La deslocalización (offshoring) y la subcontratación (outsourcing) de actividades a economías emergentes continúan figurando entre los objetivos de las empresas más importantes del mundo, en la agenda política de sus respectivos gobiernos, y en los debates económicos de mayor actualidad. Una encuesta entre 500 compañías llevada a cabo el año pasado por la Conferencia de las Naciones Unidas sobre Comercio y Desarrollo (UNCTAD), reveló que cuatro de cada diez firmas europeas han empezado a deslocalizar servicios y operaciones, con un 40 por ciento de los proyectos destinados a Asia y, especialmente, a India.
Según otro estudio, realizado por la Duke University y la consultora Archstone en más de un centenar de grandes empresas norteamericanas, las actividades más comúnmente deslocalizadas son: procesos de tecnologías de la información (66 por ciento); contabilidad y finanzas (60 por ciento); y gestión de call centers (54 por ciento). Aunque, seguramente, lo más revelador de esta investigación es que, una vez deslocalizadas estas actividades, las compañías se muestran mucho más dispuestas a extender la práctica del offshore a procesos de negocio más complejos como los servicios de ingeniería (44 por ciento); investigación (32 por ciento); y recursos humanos (24 por ciento). Esto apunta a un primer cambio de tendencia, y es que hace tan sólo unos años era impensable que una empresa delegara a terceros la gestión de sus finanzas o la relación con el cliente. Ahora, gracias al desarrollo de la comunicación de datos de alta velocidad y a la experiencia previamente adquirida en otras áreas, se han sumado a la lista actividades de mayor valor añadido.
Las razones para externalizar servicios empresariales también están cambiando.

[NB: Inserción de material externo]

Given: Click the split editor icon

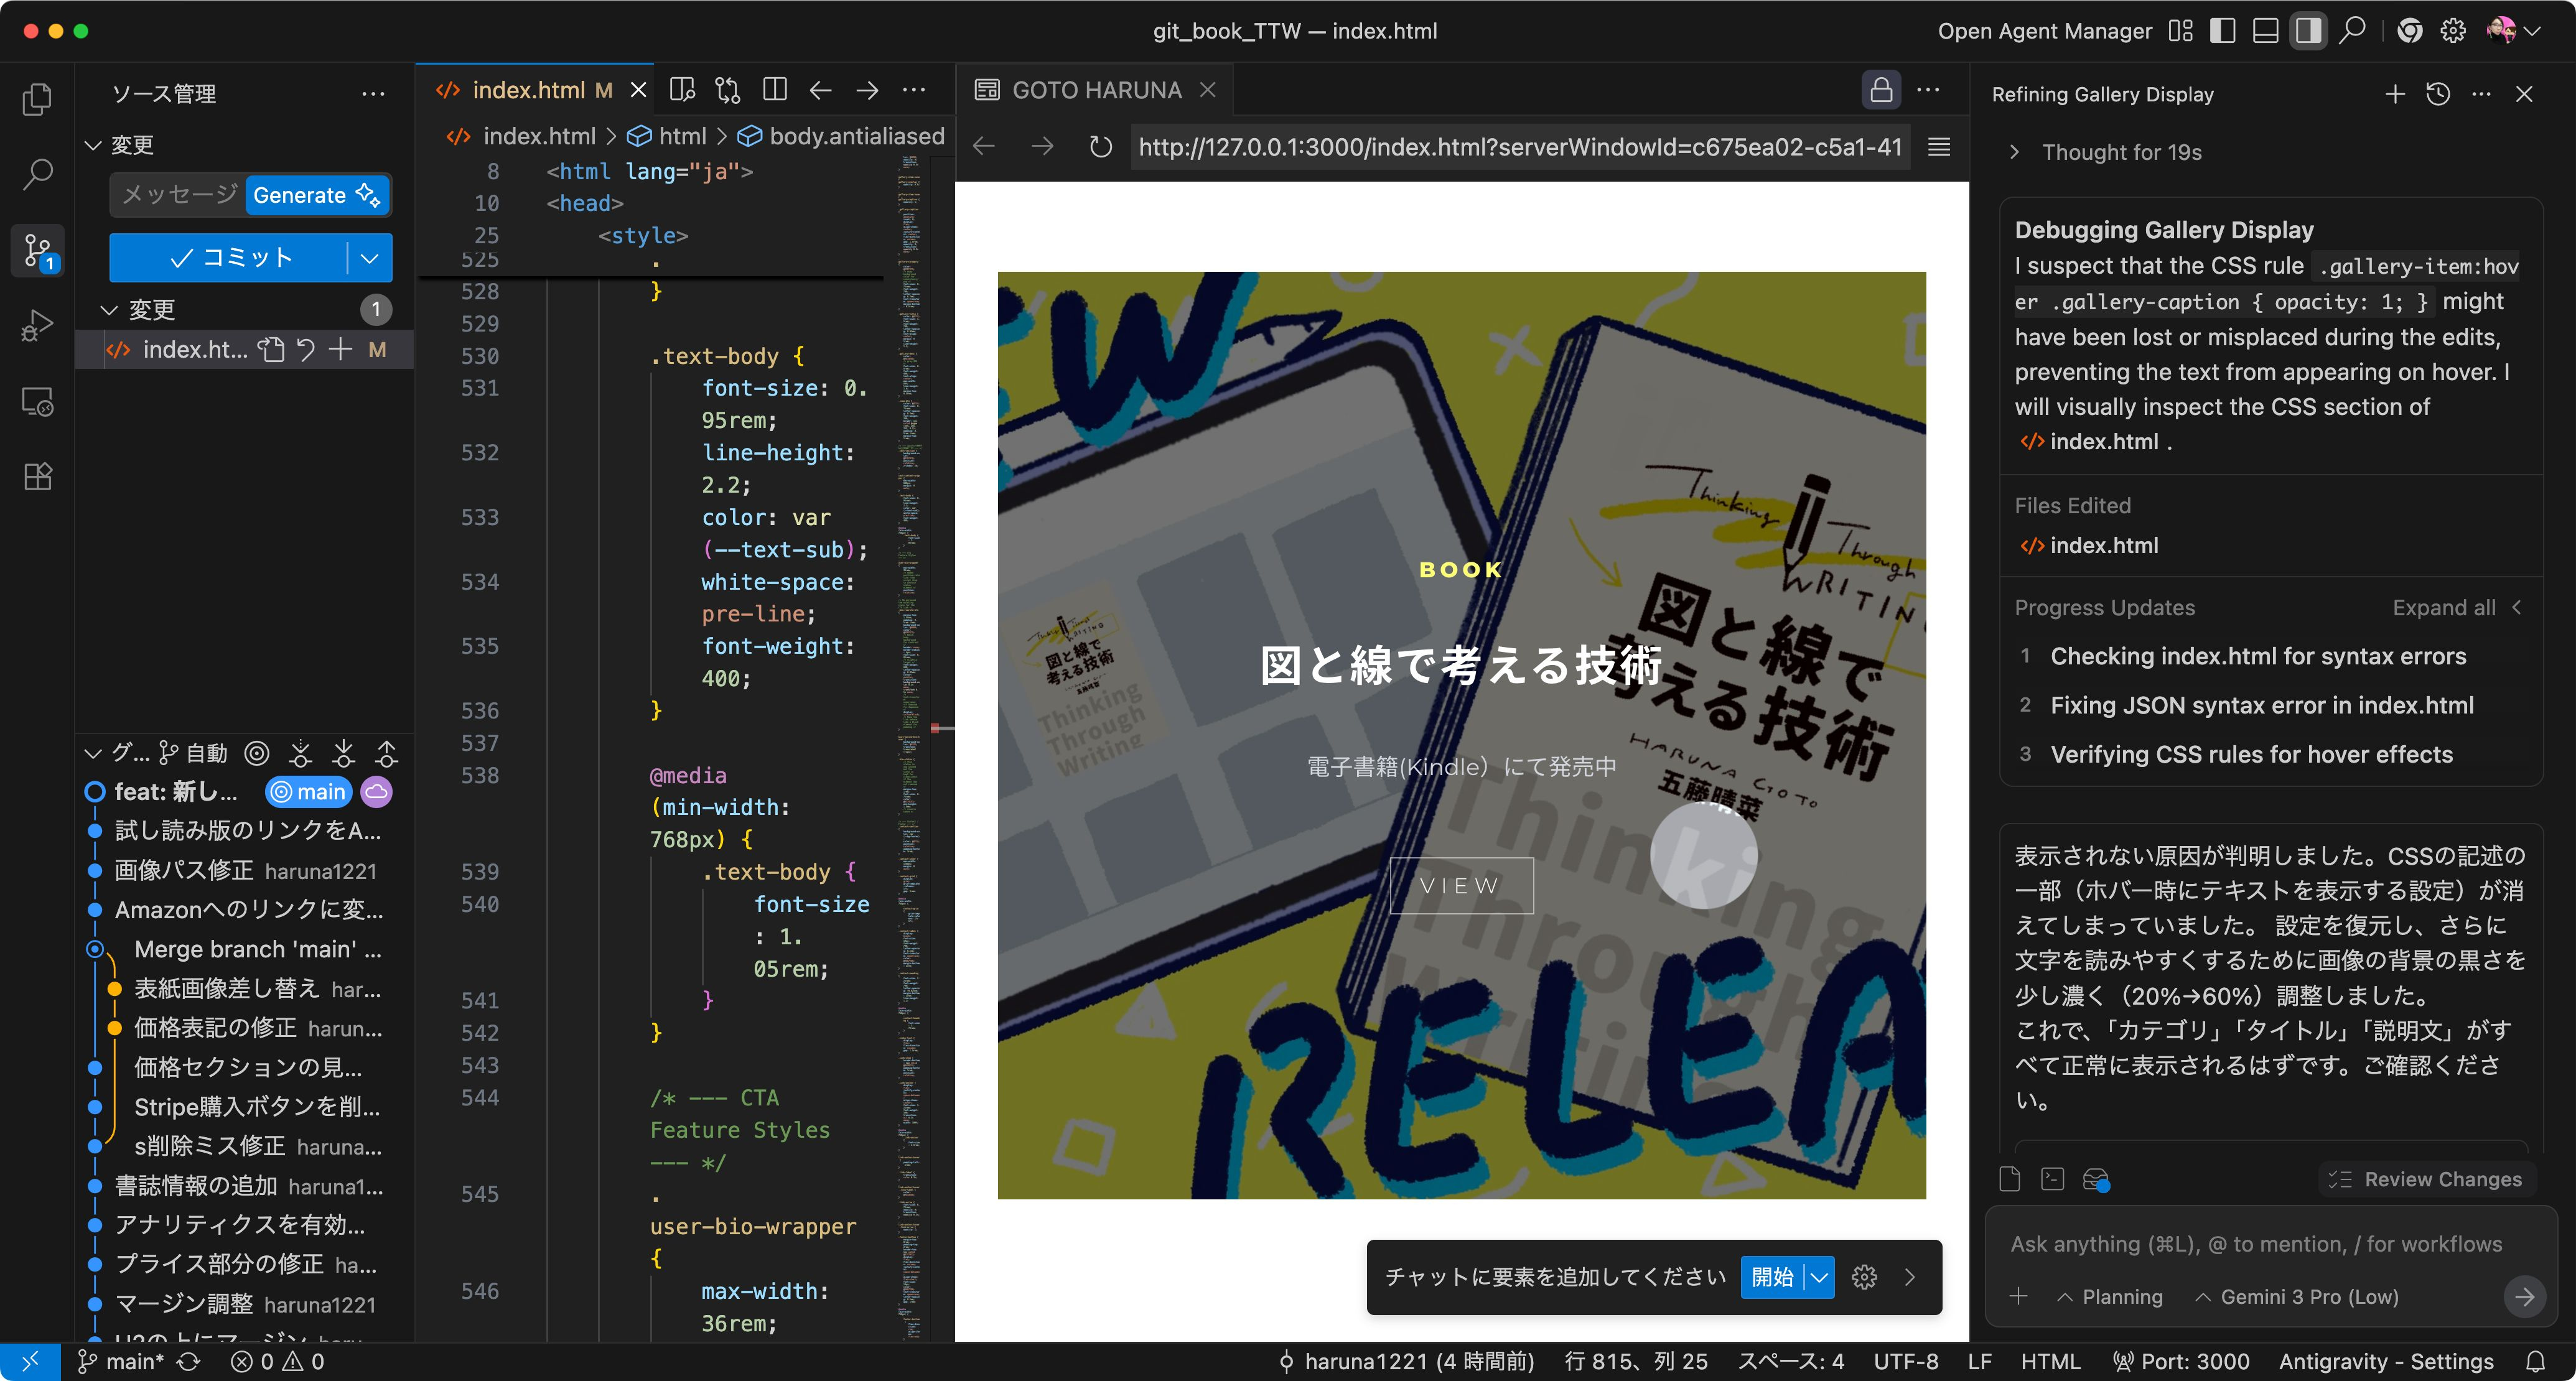Looking at the screenshot, I should pyautogui.click(x=774, y=90).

Aunque para un 93 por ciento de las empresas la “reducción de costes” sigue siendo el factor determinante a la hora de decidir qué camino tomar, un significativo 55 por ciento señala la “calidad en el servicio” y otro 54 por ciento el acceso a “personal cualificado”.
En los últimos años, cerca de 100.000 puestos de desarrolladores de software se han movido de Estados Unidos a India, según datos del Instituto de Política Económica norteamericano. Según las previsiones del Bureau of Labor Statistics, elaboradas junto con Gartner y Morgan Stanley, a finales de este año uno de cada diez trabajos de tecnologías de información habrá migrado fuera de sus fronteras. Por su parte, Forrester Research sitúa en 400.000 los puestos administrativos internos (back-office) deslocalizados, aunque apunta que en el 2015 podrían elevarse por encima de los tres millones.

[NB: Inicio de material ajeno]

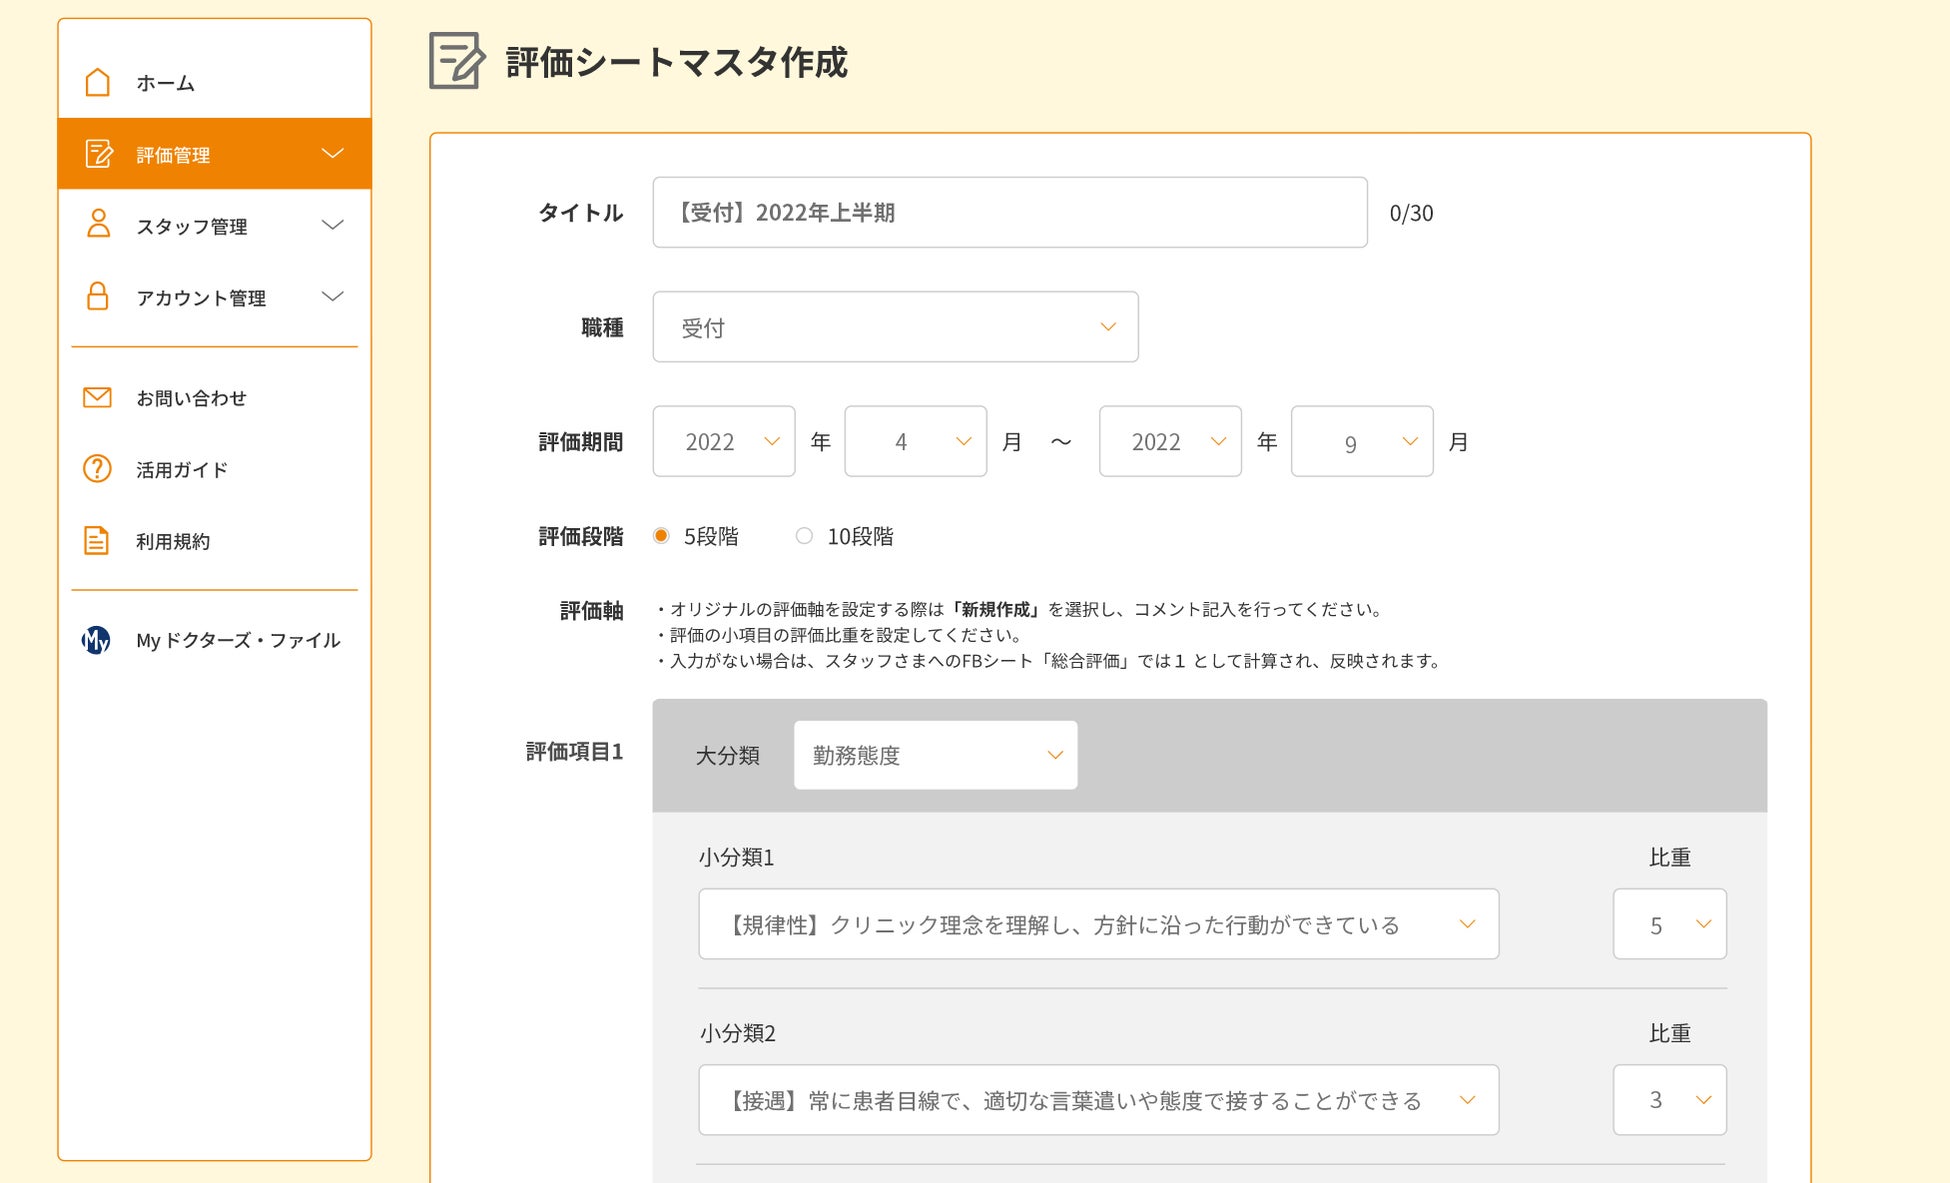The image size is (1950, 1183).
Task: Click the 利用規約 document icon
Action: [96, 540]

Suele afirmarse que la externalización y la deslocalización son juegos de suma positiva en los que todos ganan. De hecho, recientes estudios demuestran que cada dólar que la economía americana invierte en estos procesos genera entre 12 y 14 céntimos adicionales para la economía doméstica y 33 céntimos de retorno en promedio para la economía receptora.
Mercados laborales flexibles y con una alta movilidad de trabajadores han permitido a economías como la americana y la inglesa, tomar la delantera y aprovechar las ventajas del offshore. En estos países, las ganancias en eficiencia y la creación de nuevos empleos más cualificados pueden compensar, en términos agregados, la destrucción de puestos derivada de la deslocalización. Pero no todas las economías tienen mercados laborables tan flexibles y, a corto plazo, el drama individual por la pérdida del empleo es inevitable.
En definitiva, el debate va adquiriendo nuevos matices a medida que van surgiendo nuevas formas de deslocalizar o desplazar funciones y actividades. Por un lado, resulta evidente que los salarios occidentales no son competitivos. Por el otro, la globalización y al avance de las tecnologías de la información han incorporado a la fuerza de trabajo mundial miles de millones de trabajadores muy preparados. Se trata de un proceso imparable que, consideraciones éticas a parte, supone todo un reto a la capacidad de las empresas y los gobiernos para ser más competitivos.